If there's a silver lining, he says, it's that the crisis has inadvertently shone a light on the need for more training and development.
"Places like ICHM (the Adelaide-based International College of Hotel Management) are great, but we need more of them."
The solution could very well lie close to home. Terry Durack, co-director of the Financial Review Top 100 Restaurants Awards, says big restaurant groups such as Merivale and The Star in Sydney are responding to the staffing shortfall with huge investments into their own internal hospitality training systems. "That's because they can see it's going to be easier to train their own skilled staff than to pay ever-higher wages for the existing pool of talent," he says.
Go very big or very small
The rise of the big restaurant group has itself been a response to economic conditions. As co-director of ATR Jill Dupleix points out, the best chance for survival today is either to go very big – or very small.
"It's probably the ones in the middle that are being squeezed the most," she says.
"Small" is adopting some novel forms. It can mean opening a wine bar or cafe rather than a full-service restaurant; it can mean specialising in one thing and doing it well, such as the solely seafood eateries Saint Peter in Sydney and Iki Jime in Melbourne; it can also mean going very niche, like the new Bistecca in Sydney, where the only thing on the menu is one cut of meat (bistecca alla Fiorentina).
Then there's the return of the ma-and-pa restaurant model. Says Durack: "Small, modest places opened by highly committed couples such as Josh Lewis and Astrid McCormack at Fleet in Brunswick Heads, and Rodney Dunn and Severine Demanet of The Agrarian Kitchen Eatery in Tasmania."
"I think their successes are inspiring and motivating more chefs and front-of-house teams to consider going out on their own," he says.
One couple who went out on their own more than 15 years ago is Giovanni Pilu and Marilyn Annechini of Pilu at Freshwater on Sydney's northern beaches.
Gap in the market
This weekend Pilu is opening AcquaFresca, a casual spin-off of his feted fine diner, at the redeveloped Harbord Diggers Club.

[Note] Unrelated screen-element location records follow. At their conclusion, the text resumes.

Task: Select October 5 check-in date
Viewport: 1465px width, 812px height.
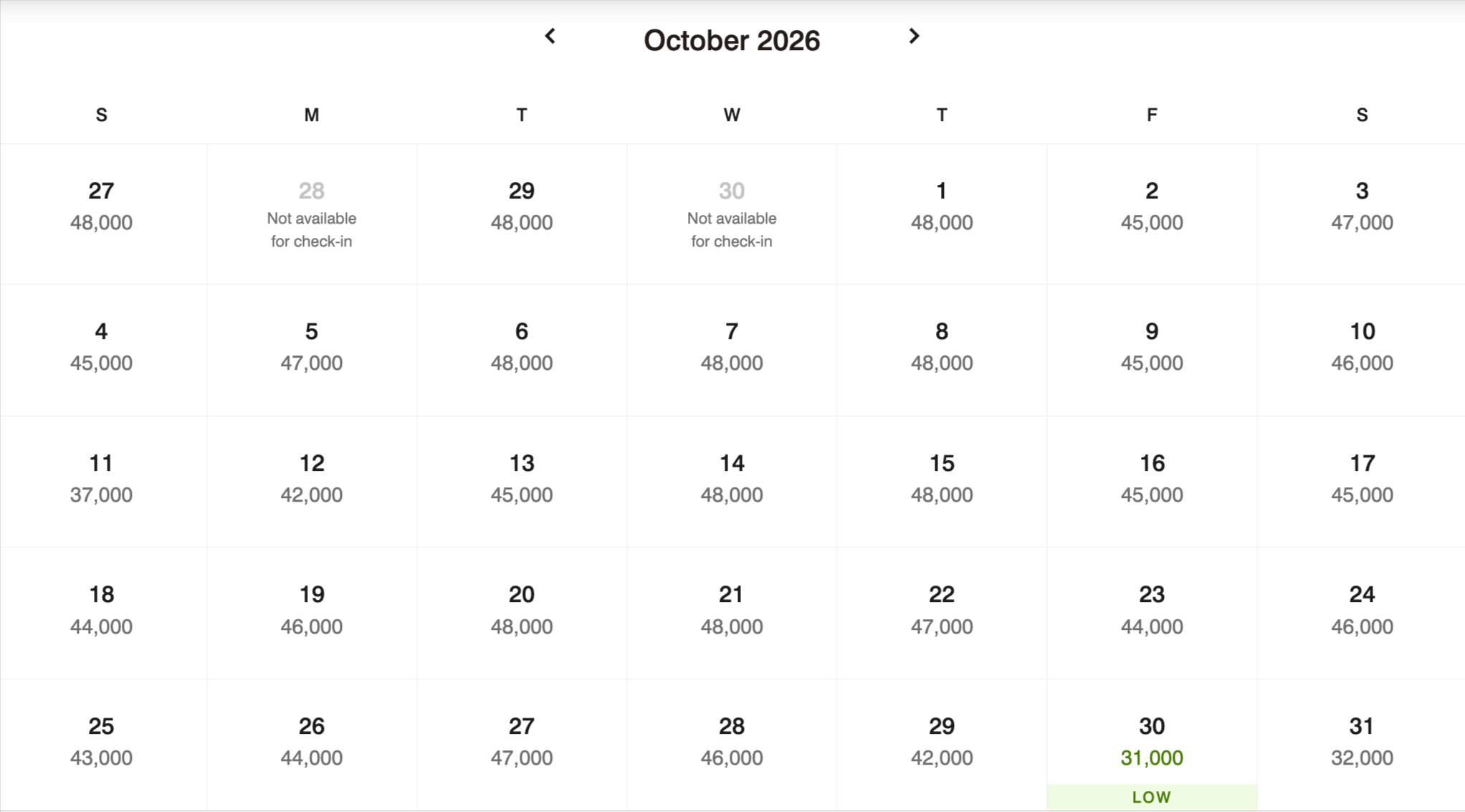Action: (311, 346)
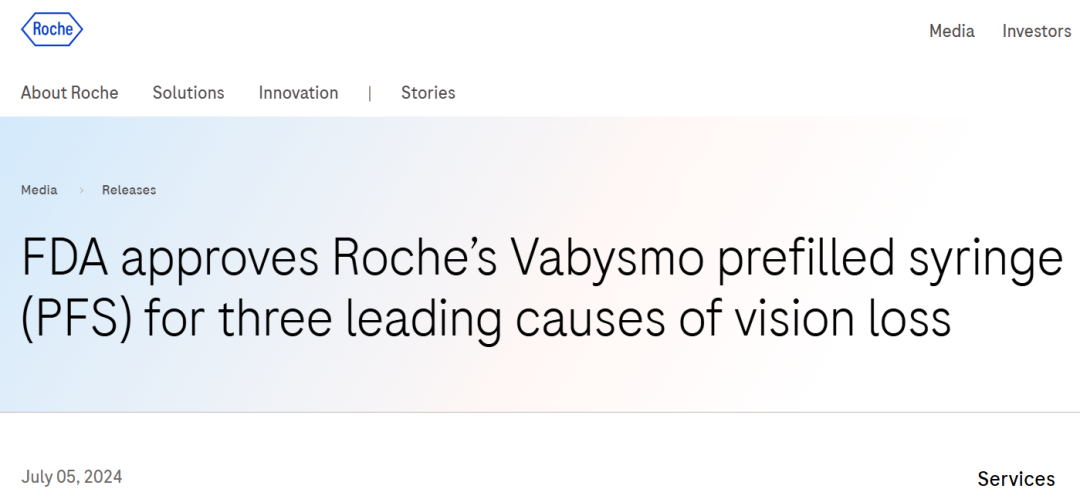The width and height of the screenshot is (1080, 499).
Task: Click the Roche hexagon logo
Action: tap(52, 30)
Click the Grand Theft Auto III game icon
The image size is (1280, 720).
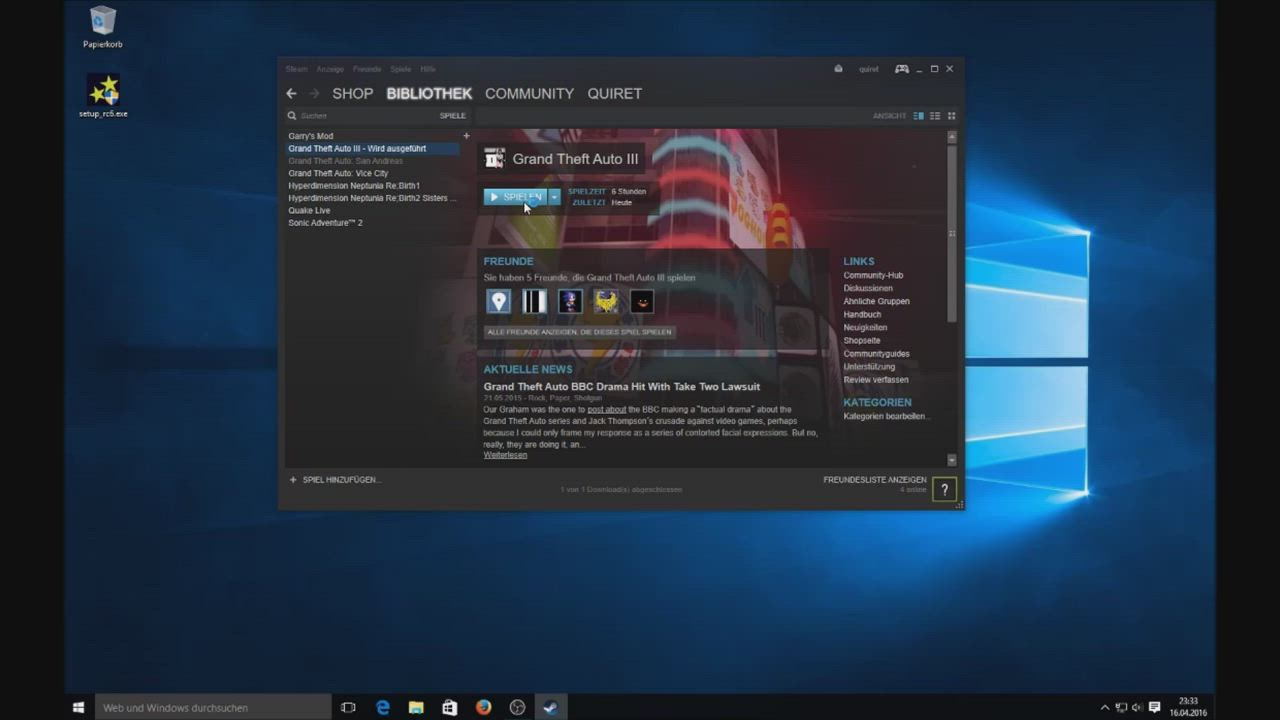click(x=494, y=159)
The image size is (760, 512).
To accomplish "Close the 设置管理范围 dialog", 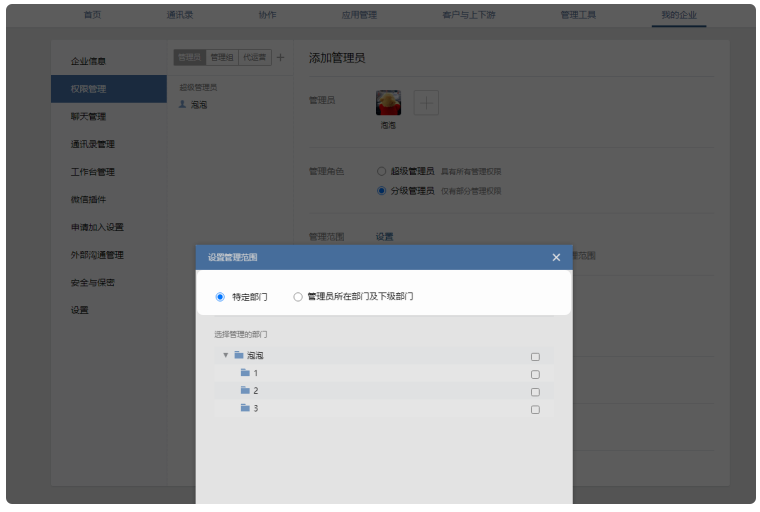I will 556,258.
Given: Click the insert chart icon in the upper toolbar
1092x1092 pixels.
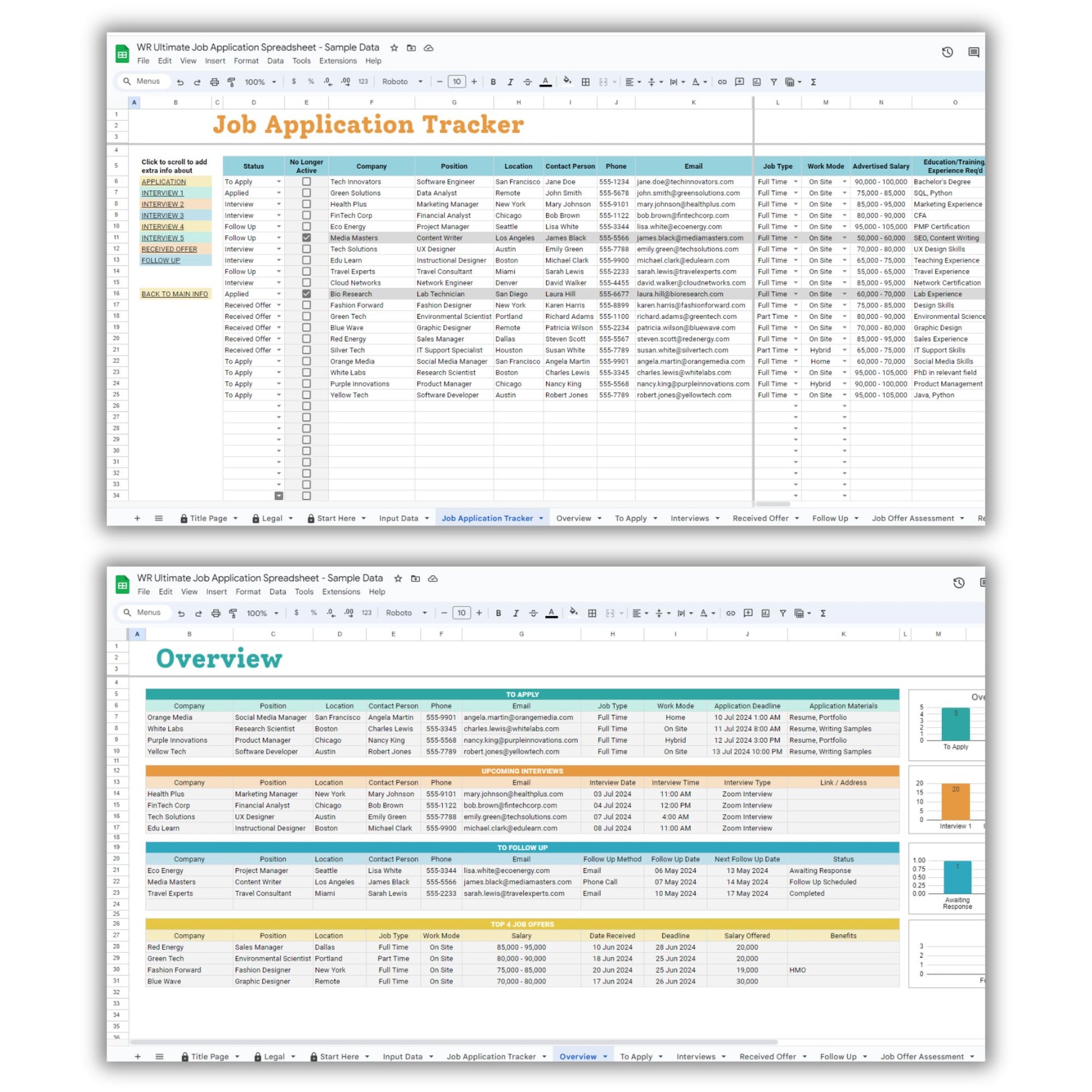Looking at the screenshot, I should point(756,82).

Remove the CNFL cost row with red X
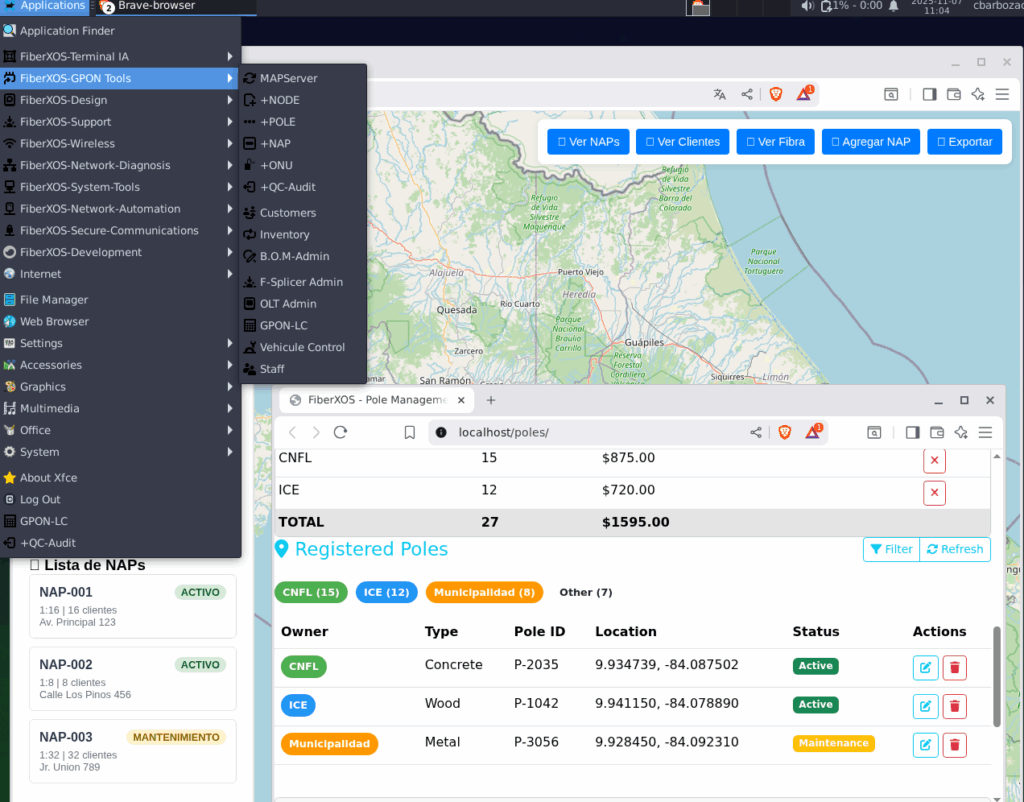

"I've often been asked to open other venues," says Pilu. "But we're a family business, I need to be in it 99 per cent of the time."
The new venue ticked two boxes: it was five minutes' drive from Pilu's home and there was a gap in the market for a smart, casual, neighbourhood eatery.
"It's pizza, pasta, it's quick and you can bring the kids," says the Sardinian-born chef, who says fine dining has become harder in the past couple of years.
"The hardest thing is finding staff. And the cost of produce," Pilu says
"But I love fine dining, and we enjoy the challenge."
Scaling your brand isn't an option open to everyone, though. How, then, do you get yourself trending on Instagram?
This imperative may explain the surge in special offers and events now flooding the in-boxes of anyone even loosely connected to the hospo biz.
Like Magnum Mondays at Melbourne's Lee Ho Fook (BYO magnum for no corkage and prizes!), Dumplings for Dating nights at Oriental Tea House (like Tinder with green tea), the new bento lunchbox at Kisume, and Farm to Fred's, the eco-chic Saturday breakfast offer at Fred's in Sydney, where you can nibble on housemade pastries and buy a box of just-picked fresh ingredients from Sift Produce at the same time.
Away from the modern necessity to produce a beautiful set of online numbers, it's nice to know that in restaurants, as elsewhere, some things stay the same.
Shane Delia, whose restaurant Maha recently celebrated its 10th anniversary, sums it up.
"Just because it's Instaworthy doesn't mean it's going to succeed," he says. "There's no loyalty in social media.
"I would say to anyone starting out in restaurants today that it's really important not to forget the fundamentals of hospitality.
"The worst thing you can say to a customer is 'no'."